Comme il venait de parler de la Droite de Dieu, de son Bras, expressions qui
pouvaient réveiller des idées matérielles, il donne à son discours une forme
plus relevée en ajoutant : «Et la splendeur de ta Face» c'est-à-dire ta
Providence et ton Appui. La Volonté de Dieu et sa Présence au milieu d'eux ont
suffi en effet pour le sauver. «Parce que Tu as mis en eux tes Complaisances.»
C'est-à-dire parce qu'il T'a plu de les aimer. Ces faits éclatants étaient donc
de pures grâces de la part de Dieu, et non la récompense de leurs bonnes
oeuvres; et ce n'est point à leur vertu, mais à la seule Bonté de Dieu qu'ils
ont dû d'entrer dans la terre promise. «Tu es mon Roi et mon Dieu, Toi dont les
ordres ont sauvé Jacob.» (Ibid. 5). Un autre interprète traduit : «Sauve Jacob
par ton Commandement.» Quel est le rapport de ces paroles avec ce qui précède ?
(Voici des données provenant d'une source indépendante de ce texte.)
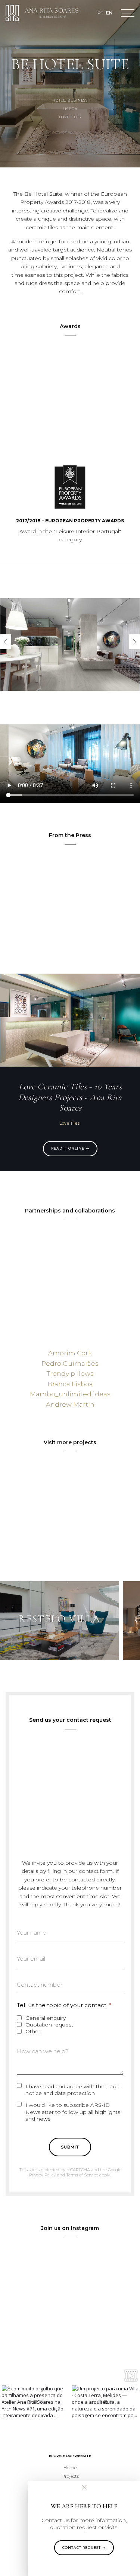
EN (109, 13)
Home (70, 2467)
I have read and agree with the (73, 2089)
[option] (35, 2402)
Il est on ne peut plus frappant. Voici en effet ce que veut dire le
Prophète : C'est d'eux que nous tirons notre origine, et Tu es le Dieu qui
es l'auteur de ces grands événements et de ceux qui ont suivi. D'où vient donc
un si grand changement ? Car Tu n'es pas différent de ce que Tu étais alors, Tu
es toujours le même Dieu.
6. Mais Tu n'es pas seulement le même Dieu en Toi-même ? Je ne veux point
quant à moi avoir d'autre Dieu. «Tu es mon Roi et mon Dieu.» Nous ne nous sommes
pas retirés de la voie de tes Commandements, nous n'avons pas choisi un autre
chef que Toi. «Toi dont les ordres ont sauvé Jacob.» C'est-à-dire Tu es le même
Dieu, et ta Providence est aussi toujours la même. Quelle est donc la cause du
changement que nous voyons ? Que signifient ces paroles : «Toi dont les
ordres ont sauvé Jacob ?», Toi qui ordonnes, qui commandes que Jacob soit sauvé
? Ces paroles font ressortir la facilité avec laquelle Dieu vient au secours de
son peuple, et la grandeur de sa Puissance. Et ce n'est pas sans raison que le
prophète rappelle le souvenir d'un de ses ancêtres, de Jacob; la vertu de ce
patriarche devient pour lui un titre qui sert à lui rendre Dieu favorable :
«C'est par Toi que nous terrasserons nos ennemis.» (Ibid. 6). Tu es toujours le
même, et ta Providence n'a point changé, et nous aussi, nous Te reconnaissons
toujours pour notre chef, et nous n'avons point recours à d'autres armes. Voici
le sens de ces paroles : «C'est par Toi que nous terrasserons nos ennemis.»
Un autre interprète traduit : «Nous terrasserons ceux qui nous persécutent.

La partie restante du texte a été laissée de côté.